Painting With Shotguns II

Exsanguinated My head is full of thoughts like bees, and so it’s time for another installment of Painting With Shotguns. A slapdash rigamarole of unconnected whoosits! A blathering blither of blissful bluster! A dithering dather of dusty dumbness!

  • Did you not know that we’re giving away a free copy of Night Horrors: Wolfsbane to some intrepid reader over at The Storyverse? Bonus points for checking out our RPG game design chatter at that very same Infi-Net location!
  • This guy will not read your fucking script. And good for him. Time to stop thinking of writers as priests. We are your plumbers, except instead of a snake and plunger, we have nouns and verbs.
  • Beatles: Rock Band is a concoction with equal parts Awesome and Disappointment. Awesome = the design. Beautifully rendered game. It creates a very focused experience, a neat story progression through the songs of the Beatles. But, as a game? It falters. I play drums. That’s all I do on Rock Band. Ringo was not the greatest drummer in the world. Yes, as the band grew, so did their musical abilities. But Ringo’s work is a fairly simple affair. Worse, they’ve removed any panache from the process — no random fills for you, for that would apparently weaken the Beatles brand! You will play their music and only their music! *salutes* The other thing is, it might’ve been cool to be able to design a Beatles-like avatar. Y’know, use the “branded” Beatles look through the decades to create your own “fifth Beatles member,” but that can’t happen. You play the Beatles. That’s it. As a result, the level of investment is, I find, a little too clinical, like a museum visit where I’m allowed to choose what song I listen to, and thaaaaat’s about it. It is fun, though, so…?
  • Batman: Arkham Asylum is 9/10ths Awesome, and 1/10ths Roid Rage Character Design. Every damn character in this game looks like a lump of gravel glued to an armature with latex pulled over him. Hulking, blistering, veiny beasts. Even Harley Quinn is sexed-up and somehow still looks like a pin-up for Roid Rage Journal. But you stop caring soon enough, because in this game, You Are Batman. You control him perfectly. It’s really exciting stuff. Now, if you could just play Batman in Beatles: Rock Band
  • Oh, speaking of game design — you can’t hurt yourself by flitting over to Malcolm Sheppard’s Mob United site. This post, right here, is a good place to start, matter of fact. Oh, and David Hill is feeling his way through a Creative Commons game design space for the Terminus Est RPG. Check that out, too.
  • I can’t yet officially announce the Good News that came out of LA yet, but please be advised that it remains good news.

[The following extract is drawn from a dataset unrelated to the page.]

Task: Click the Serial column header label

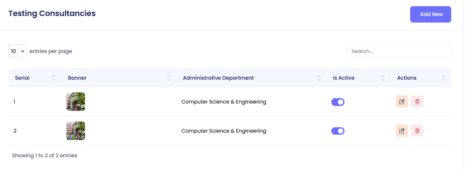Action: pos(22,78)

  • I can’t officially announce the Good News that will hopefully come out of the Toronto Film Fest, either, but let’s just go with the notion that we are now, I think, semi-officially-maybe-sorta in development. Anybody have scads of money they’d like to invest in a film? Call me! We’ll do lunch! And kill hookers! … what?
  • Story Songs’ll be back. This, I swear. Tomorrow, probably.

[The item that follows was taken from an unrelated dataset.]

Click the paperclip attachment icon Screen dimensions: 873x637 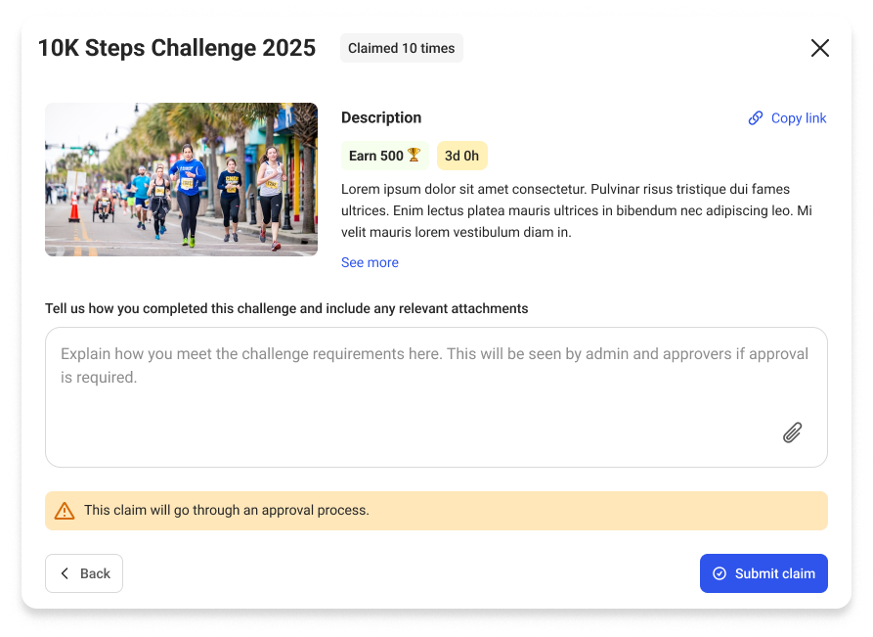792,432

  • Speaking of films, District 9 has done over $100 million. On a $30 mil budget. That’s good news for the people who want to make movies like that (ahem, me). I mean, look at it: the new Harry Potter has, what, $295 mil in the bank so far? That’s huge. That’s great. Of course, the movie cost $250 mil to make. Plus, a lot heavier (read: costlier) marketing. So, the profit there is slimmer than what you’d get with District 9. Now, that’s an overly simplistic view, of course, but you get the idea. You can do “big movies” in a small way and have a greater chance of bringing in a more significant pay-day. Neill  Blomkamp made a great movie, too — that’s definitely a big part of it.
  • Glee is great fun. It’s like an evil version of High School Musical. The great thing is, it gets it. It gets how mean, and how adult, high school can be. Hell, the series premiere deals with premature ejaculation, celibacy, bulemia, and OCD. It skewers that culture in a sarcastic-yet-totally-sweet way.
  • The Vampire Diaries, on the other hand, does not get high school at all. “We had sex in a drug haze!” “Just chill yourself. “Chill myself? Is that stoner language?” This is not high school. This is not anything. Just casually… steer clear. Find something else to do. Go crochet a cozy for your revolver. Go swim with eels. Go yell at your dog. Something. Anything.